• WORK TO COMPLETE: Return each line of the listing that follows in which the string "computer" can be found.

--- DATA SECTION ---

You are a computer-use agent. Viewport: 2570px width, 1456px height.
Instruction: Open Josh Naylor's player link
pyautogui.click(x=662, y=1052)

---
--- DATA SECTION ---

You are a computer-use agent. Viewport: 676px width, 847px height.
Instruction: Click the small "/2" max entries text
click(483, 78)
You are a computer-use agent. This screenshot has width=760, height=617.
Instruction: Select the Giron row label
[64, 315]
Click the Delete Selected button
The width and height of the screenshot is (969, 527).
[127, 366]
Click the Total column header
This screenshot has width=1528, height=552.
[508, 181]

---

• YOUR RESPONSE:
You are a computer-use agent. Viewport: 2570px width, 1456px height.
You are a computer-use agent. Viewport: 676px width, 847px height.
You are a computer-use agent. This screenshot has width=760, height=617.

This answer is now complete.